跟一下代码到createServiceIfAbsent方法:
public void createServiceIfAbsent(String namespaceId, String serviceName, boolean local, Cluster cluster)
throws NacosException {
// 先获取服务
Service service = getService(namespaceId, serviceName);
// 如果服务不存在则创建一个
if (service == null) {
Loggers.SRV_LOG.info("creating empty service {}:{}", namespaceId, serviceName);
// new 一个
service = new Service();
service.setName(serviceName);
service.setNamespaceId(namespaceId);
service.setGroupName(NamingUtils.getGroupName(serviceName));
// now validate the service. if failed, exception will be thrown
service.setLastModifiedMillis(System.currentTimeMillis());
//计算校验和
service.recalculateChecksum();
//有集群要添加
if (cluster != null) {
cluster.setService(service);
service.getClusterMap().put(cluster.getName(), cluster);
}
//服务验证,服务和集群名验证
service.validate();
//服务初始化
putServiceAndInit(service);
if (!local) {
//永久服务还要添加到一致性服务里
addOrReplaceService(service);
}
}
}
先看一下服务是否存在,如果不存在则创建一个新的。

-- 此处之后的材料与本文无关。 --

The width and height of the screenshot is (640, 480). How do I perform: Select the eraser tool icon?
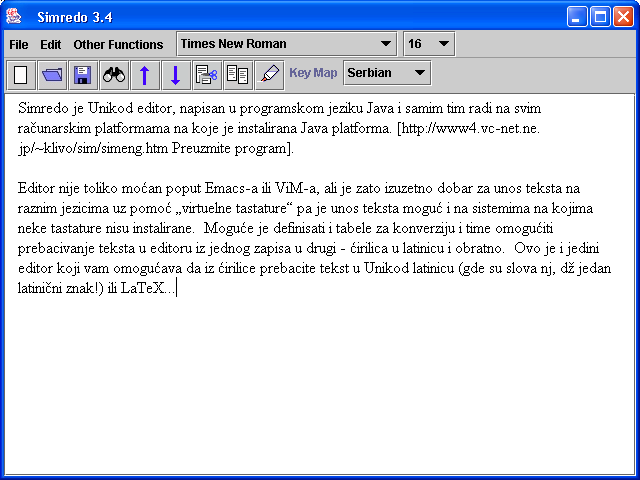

看一下getService方法:
public Service getService(String namespaceId, String serviceName) {
if (serviceMap.get(namespaceId) == null) {
return null;
}
// 对应命名空间下的服务名
return chooseServiceMap(namespaceId).get(serviceName);
}
public Map chooseServiceMap(String namespaceId) {
return serviceMap.get(namespaceId);
}
这个serviceMap的结构是Map
服务初始化putServiceAndInit方法的过程:
private void putServiceAndInit(Service service) throws NacosException {
//添加到命名空间中
putService(service);
//心跳初始化
service.init();
//生成key放入一致性服务里,永久的和临时的
consistencyService
.listen(KeyBuilder.buildInstanceListKey(service.getNamespaceId(), service.getName(), true), service);
consistencyService
.listen(KeyBuilder.buildInstanceListKey(service.getNamespaceId(), service.getName(), false), service);
Loggers.SRV_LOG.info("[NEW-SERVICE] {}", service.toJson());
}
putService就是往serviceMap中添加新的服务对象。
public void init() {
// 创建一个5秒的周期任务, 检查心跳 延迟5秒,周期5秒
HealthCheckReactor.scheduleCheck(clientBeatCheckTask);
for (Map.Entry entry : clusterMap.entrySet()) {
entry.getValue().setService(this);
entry.getValue().init();
}
}
启一个clientBeatCheckTask任务。 下面关于Cluster的暂时先不看。 这里暂时没有。
我们看一下这个任务的执行逻辑:
@Override
public void run() {
try {
if (!getDistroMapper().responsible(service.getName())) {
return;
}
if (!getSwitchDomain().isHealthCheckEnabled()) {
return;
}
// 当前service的所有实例
List instances = service.allIPs(true);
// first set health status of instances:
for (Instance instance : instances) {
// 超过健康检查时间
if (System.currentTimeMillis() - instance.getLastBeat() > instance.getInstanceHeartBeatTimeOut()) {
if (!instance.isMarked()) {
if (instance.isHealthy()) {
instance.setHealthy(false);
Loggers.EVT_LOG
.info("{POS} {IP-DISABLED} valid: {}:{}@{}@{}, region: {}, msg: client timeout after {}, last beat: {}",
instance.getIp(), instance.getPort(), instance.getClusterName(),
service.getName(), UtilsAndCommons.LOCALHOST_SITE,
instance.getInstanceHeartBeatTimeOut(), instance.getLastBeat());
getPushService().serviceChanged(service);
ApplicationUtils.publishEvent(new InstanceHeartbeatTimeoutEvent(this, instance));
}
}
}
}
if (!getGlobalConfig().isExpireInstance()) {
return;
}
// then remove obsolete instances:
for (Instance instance : instances) {
if (instance.isMarked()) {
continue;
}
// 超过删除检查时间
if (System.currentTimeMillis() - instance.getLastBeat() > instance.getIpDeleteTimeout()) {
// delete instance
Loggers.SRV_LOG.info("[AUTO-DELETE-IP] service: {}, ip: {}", service.getName(),
JacksonUtils.toJson(instance));
deleteIp(instance);
}
}
} catch (Exception e) {
Loggers.SRV_LOG.warn("Exception while processing client beat time out.", e);
}
}
检查该服务下的所有实例,如果最后上报的心跳时间超过了InstanceHeartBeatTimeOut时间,则发布事件,这里发布了两个事件ServiceChangeEvent和InstanceHeartbeatTimeoutEvent事件。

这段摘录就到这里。